[Stored data]
--------

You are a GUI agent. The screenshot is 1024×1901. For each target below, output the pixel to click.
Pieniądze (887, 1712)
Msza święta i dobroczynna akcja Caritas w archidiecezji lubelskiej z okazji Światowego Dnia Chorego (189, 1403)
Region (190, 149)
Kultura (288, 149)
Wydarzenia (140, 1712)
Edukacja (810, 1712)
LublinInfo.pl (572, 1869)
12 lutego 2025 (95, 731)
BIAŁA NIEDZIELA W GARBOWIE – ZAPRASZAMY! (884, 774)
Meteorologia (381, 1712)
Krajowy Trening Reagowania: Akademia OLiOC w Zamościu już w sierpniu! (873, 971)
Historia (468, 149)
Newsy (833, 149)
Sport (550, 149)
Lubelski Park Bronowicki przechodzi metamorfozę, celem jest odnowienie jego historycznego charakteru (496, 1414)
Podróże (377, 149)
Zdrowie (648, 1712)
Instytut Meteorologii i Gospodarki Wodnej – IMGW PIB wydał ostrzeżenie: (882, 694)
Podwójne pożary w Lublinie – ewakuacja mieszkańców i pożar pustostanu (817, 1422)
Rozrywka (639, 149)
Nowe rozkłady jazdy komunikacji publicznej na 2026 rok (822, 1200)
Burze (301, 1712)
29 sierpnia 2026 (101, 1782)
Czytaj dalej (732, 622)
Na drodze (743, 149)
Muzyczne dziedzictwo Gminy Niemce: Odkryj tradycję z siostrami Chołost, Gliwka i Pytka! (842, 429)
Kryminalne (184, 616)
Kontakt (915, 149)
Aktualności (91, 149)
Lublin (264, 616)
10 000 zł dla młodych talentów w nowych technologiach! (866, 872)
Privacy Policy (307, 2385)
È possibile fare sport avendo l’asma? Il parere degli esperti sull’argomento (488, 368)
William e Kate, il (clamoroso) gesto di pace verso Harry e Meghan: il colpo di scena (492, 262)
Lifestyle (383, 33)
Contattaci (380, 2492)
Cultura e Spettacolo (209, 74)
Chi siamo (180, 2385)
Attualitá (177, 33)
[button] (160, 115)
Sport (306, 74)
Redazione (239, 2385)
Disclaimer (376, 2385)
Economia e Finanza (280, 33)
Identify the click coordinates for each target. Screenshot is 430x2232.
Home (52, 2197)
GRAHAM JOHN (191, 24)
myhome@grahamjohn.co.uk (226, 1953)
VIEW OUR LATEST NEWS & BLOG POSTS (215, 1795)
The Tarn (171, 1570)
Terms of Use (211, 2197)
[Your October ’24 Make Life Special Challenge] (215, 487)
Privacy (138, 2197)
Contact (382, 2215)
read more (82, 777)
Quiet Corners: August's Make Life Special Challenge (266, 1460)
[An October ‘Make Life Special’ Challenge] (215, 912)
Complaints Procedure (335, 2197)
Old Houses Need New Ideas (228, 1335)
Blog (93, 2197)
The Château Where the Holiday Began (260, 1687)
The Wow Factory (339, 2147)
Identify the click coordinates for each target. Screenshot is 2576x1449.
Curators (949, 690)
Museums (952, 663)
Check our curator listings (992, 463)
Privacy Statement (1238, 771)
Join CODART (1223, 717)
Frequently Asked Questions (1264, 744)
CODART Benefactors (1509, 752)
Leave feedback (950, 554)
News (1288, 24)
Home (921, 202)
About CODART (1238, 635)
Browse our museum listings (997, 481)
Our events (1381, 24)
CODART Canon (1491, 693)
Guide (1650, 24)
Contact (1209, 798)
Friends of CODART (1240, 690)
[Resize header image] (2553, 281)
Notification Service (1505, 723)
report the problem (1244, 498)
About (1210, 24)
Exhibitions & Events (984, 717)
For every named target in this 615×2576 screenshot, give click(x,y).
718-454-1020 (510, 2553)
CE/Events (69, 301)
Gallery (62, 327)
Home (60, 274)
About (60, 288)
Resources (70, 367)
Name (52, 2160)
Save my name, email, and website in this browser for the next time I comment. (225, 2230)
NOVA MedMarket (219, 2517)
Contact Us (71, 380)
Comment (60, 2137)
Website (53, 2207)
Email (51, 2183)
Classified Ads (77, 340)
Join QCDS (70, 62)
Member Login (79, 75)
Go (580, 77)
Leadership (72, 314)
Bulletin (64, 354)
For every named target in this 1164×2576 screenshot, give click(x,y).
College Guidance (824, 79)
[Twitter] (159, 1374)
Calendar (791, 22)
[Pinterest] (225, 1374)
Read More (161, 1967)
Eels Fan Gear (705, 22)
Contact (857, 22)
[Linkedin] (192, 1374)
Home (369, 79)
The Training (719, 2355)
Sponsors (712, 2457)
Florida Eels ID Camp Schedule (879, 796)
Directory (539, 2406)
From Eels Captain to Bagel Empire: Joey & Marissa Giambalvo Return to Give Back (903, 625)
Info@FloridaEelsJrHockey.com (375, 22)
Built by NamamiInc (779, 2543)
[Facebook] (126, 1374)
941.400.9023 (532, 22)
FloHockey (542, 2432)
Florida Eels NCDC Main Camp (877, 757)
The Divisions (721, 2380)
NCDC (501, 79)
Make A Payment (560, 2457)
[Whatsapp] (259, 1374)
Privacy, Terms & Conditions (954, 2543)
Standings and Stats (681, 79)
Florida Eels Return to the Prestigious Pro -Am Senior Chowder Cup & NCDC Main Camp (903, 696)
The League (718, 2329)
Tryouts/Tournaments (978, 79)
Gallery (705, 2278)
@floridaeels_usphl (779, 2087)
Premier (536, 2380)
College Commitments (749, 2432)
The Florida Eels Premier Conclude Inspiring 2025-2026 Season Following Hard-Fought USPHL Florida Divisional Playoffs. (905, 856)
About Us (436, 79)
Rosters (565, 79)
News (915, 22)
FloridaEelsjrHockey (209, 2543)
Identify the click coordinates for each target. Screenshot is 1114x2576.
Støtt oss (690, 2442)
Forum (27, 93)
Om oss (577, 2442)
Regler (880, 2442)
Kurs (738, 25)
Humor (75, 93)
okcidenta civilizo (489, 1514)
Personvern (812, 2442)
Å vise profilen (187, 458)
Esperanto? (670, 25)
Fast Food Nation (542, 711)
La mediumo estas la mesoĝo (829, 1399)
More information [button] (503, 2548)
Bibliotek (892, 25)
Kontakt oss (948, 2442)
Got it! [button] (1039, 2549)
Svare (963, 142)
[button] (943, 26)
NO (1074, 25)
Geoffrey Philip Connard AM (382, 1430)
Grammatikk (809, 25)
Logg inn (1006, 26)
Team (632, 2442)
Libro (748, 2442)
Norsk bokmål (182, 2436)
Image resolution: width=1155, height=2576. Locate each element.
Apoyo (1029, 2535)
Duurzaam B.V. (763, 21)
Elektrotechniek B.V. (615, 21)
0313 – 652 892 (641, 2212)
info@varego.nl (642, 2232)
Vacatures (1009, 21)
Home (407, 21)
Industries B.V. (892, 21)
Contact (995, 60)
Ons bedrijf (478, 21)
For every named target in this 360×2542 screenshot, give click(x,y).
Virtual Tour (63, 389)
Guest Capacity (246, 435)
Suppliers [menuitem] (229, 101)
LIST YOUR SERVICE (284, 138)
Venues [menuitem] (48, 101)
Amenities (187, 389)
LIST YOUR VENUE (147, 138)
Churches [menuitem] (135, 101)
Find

--------

Work request
Nothing but the lines above from the one containing "Classified Ads (77, 340)" through the one containing "Gallery (705, 2278)" should appear in the answer, each repeated exactly.

Answer section
Classified Ads (77, 340)
Join QCDS (70, 62)
Member Login (79, 75)
Go (580, 77)
Leadership (72, 314)
Bulletin (64, 354)
For every named target in this 1164×2576 screenshot, give click(x,y).
College Guidance (824, 79)
[Twitter] (159, 1374)
Calendar (791, 22)
[Pinterest] (225, 1374)
Read More (161, 1967)
Eels Fan Gear (705, 22)
Contact (857, 22)
[Linkedin] (192, 1374)
Home (369, 79)
The Training (719, 2355)
Sponsors (712, 2457)
Florida Eels ID Camp Schedule (879, 796)
Directory (539, 2406)
From Eels Captain to Bagel Empire: Joey & Marissa Giambalvo Return to Give Back (903, 625)
Info@FloridaEelsJrHockey.com (375, 22)
Built by NamamiInc (779, 2543)
[Facebook] (126, 1374)
941.400.9023 (532, 22)
FloHockey (542, 2432)
Florida Eels NCDC Main Camp (877, 757)
The Divisions (721, 2380)
NCDC (501, 79)
Make A Payment (560, 2457)
[Whatsapp] (259, 1374)
Privacy, Terms & Conditions (954, 2543)
Standings and Stats (681, 79)
Florida Eels Return to the Prestigious Pro -Am Senior Chowder Cup & NCDC Main Camp (903, 696)
The League (718, 2329)
Tryouts/Tournaments (978, 79)
Gallery (705, 2278)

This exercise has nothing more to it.